-- Start Reading text --

Certain reclassifications have been made to the prior year amounts to
make them comparable to the 1996 presentation. These changes had no impact on
previously reported results of operations or shareholders' equity.
NOTE 1. CONTINGENCIES AND COMMITMENTS:
In 1990, pursuant to a Federal Energy Regulatory Commission (FERC)
license obligation, the Company proposed a plan to protect fish and wildlife
habitat affected by the operation of the Kerr hydroelectric project, which
would cost the Company $18,400,000 initially and, thereafter, $1,100,000
annually. These amounts are presented in 1995 dollars. Previously, the amounts
were reported in 1990 dollars, which were subject to Consumer Price Index
escalation. FERC and the Department of the Interior (Department) have proposed
alternatives which the Company estimates would cost $48,000,000 initially and,
thereafter, $1,300,000 annually (1995 dollars). The alternatives proposed by
FERC staff and the Department would also change the operation of the project
which may further reduce the value of the license to the Company. The Company
is exploring options, including transfer of the license, to address the
potential that these mitigation and operating obligations may cause operation
of the Project to be uneconomic. It does not know when this matter will be
resolved or what the resolution will be.

-- End Reading text --
-- Start Data section --

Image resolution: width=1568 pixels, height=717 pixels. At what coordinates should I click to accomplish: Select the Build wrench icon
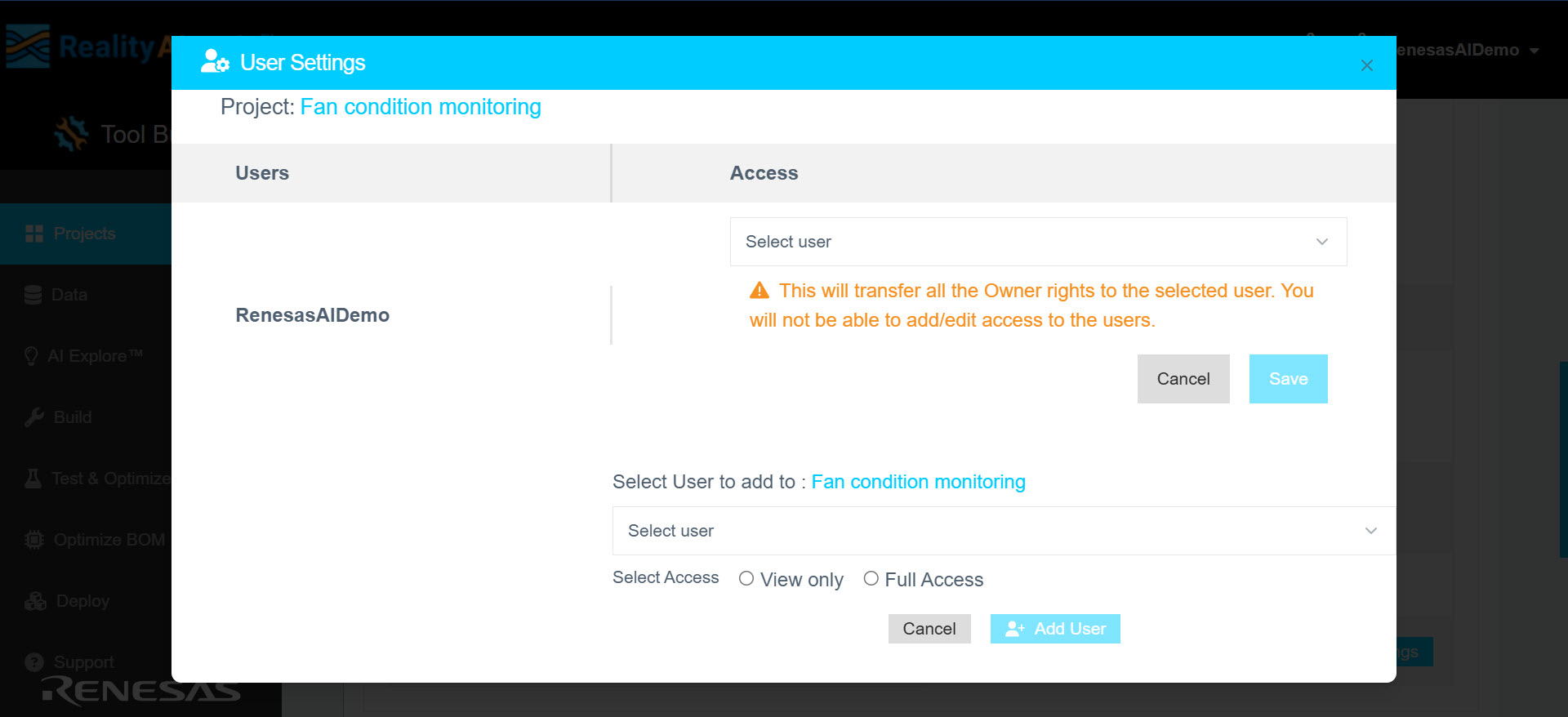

-- End Data section --

*Exercise*. In the financial statement text, change "reclassifications" to "adjustments" in the part from "Certain reclassifications have" up to and including "or shareholders' equity.". The listing comes from a separate source.

*Task output*.
Certain adjustments have been made to the prior year amounts to
make them comparable to the 1996 presentation. These changes had no impact on
previously reported results of operations or shareholders' equity.